### Problem statement
Work out how many lines below hold the string "Image" and state only that figure.

### Input material

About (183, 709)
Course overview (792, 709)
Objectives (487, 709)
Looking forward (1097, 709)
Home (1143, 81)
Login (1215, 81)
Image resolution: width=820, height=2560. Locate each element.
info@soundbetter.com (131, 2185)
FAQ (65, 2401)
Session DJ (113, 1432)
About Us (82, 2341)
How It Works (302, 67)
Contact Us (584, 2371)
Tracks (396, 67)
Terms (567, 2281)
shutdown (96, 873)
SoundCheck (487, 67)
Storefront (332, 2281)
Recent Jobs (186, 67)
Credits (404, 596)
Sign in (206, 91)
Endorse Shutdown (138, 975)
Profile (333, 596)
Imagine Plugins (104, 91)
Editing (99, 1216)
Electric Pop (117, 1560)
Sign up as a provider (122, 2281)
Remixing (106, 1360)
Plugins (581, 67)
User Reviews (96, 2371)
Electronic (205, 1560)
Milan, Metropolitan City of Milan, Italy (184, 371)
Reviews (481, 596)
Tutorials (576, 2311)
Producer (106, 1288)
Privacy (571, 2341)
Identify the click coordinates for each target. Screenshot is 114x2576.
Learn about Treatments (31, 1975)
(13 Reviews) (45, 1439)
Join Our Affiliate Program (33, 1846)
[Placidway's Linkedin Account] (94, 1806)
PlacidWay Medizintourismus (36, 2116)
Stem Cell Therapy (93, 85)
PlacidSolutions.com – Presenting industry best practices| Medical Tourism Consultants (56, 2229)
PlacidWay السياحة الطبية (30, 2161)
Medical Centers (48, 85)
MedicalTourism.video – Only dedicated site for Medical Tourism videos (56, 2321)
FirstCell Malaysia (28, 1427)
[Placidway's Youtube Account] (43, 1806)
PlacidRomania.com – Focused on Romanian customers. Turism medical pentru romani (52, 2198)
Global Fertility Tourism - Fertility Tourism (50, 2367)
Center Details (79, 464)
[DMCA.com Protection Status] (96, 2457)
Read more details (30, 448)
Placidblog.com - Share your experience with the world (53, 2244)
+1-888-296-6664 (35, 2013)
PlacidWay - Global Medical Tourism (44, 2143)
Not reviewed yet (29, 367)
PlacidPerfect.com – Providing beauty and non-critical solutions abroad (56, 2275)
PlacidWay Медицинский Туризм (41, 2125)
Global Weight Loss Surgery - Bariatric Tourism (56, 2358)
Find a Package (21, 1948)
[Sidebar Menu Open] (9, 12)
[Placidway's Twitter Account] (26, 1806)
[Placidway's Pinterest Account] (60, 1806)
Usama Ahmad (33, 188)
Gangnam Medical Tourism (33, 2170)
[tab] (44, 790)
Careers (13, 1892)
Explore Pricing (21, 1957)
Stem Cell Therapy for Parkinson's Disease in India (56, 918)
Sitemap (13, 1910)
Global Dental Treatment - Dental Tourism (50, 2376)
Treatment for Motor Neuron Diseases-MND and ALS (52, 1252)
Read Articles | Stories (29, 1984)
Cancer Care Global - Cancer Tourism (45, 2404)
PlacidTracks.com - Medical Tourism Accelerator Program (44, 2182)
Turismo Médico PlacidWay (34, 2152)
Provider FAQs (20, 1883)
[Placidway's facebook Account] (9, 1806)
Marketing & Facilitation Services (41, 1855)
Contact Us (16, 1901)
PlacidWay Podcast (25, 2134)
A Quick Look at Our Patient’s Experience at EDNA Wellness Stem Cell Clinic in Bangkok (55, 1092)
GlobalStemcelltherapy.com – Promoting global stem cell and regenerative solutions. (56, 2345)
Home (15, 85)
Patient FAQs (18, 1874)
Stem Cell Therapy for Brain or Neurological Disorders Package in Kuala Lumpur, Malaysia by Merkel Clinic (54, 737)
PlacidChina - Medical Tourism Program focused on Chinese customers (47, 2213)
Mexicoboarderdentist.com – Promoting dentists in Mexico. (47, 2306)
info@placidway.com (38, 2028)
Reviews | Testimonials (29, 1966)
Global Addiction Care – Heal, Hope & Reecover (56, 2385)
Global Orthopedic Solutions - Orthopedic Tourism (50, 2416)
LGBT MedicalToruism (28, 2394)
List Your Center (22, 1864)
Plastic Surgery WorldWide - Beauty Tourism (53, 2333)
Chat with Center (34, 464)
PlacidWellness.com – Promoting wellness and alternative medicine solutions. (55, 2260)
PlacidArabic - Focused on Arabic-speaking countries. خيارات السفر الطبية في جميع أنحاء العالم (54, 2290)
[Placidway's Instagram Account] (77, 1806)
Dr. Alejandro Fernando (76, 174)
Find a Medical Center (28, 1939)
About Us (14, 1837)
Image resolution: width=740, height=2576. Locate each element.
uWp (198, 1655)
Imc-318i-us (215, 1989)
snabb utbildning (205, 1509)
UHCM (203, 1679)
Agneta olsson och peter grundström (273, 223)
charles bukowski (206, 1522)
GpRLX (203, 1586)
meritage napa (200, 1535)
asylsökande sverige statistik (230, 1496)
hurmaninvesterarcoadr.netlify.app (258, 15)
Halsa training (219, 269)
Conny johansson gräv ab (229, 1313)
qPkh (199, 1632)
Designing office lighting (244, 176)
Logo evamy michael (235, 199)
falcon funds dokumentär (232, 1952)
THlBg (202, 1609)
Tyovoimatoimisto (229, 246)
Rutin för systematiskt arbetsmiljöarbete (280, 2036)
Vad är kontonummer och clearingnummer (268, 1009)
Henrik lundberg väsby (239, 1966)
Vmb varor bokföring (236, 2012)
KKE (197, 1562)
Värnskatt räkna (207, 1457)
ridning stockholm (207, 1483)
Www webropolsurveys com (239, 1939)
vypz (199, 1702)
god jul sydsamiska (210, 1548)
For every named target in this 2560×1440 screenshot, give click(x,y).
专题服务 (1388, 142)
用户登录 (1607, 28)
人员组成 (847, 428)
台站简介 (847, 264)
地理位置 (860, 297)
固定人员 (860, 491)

### The answer
2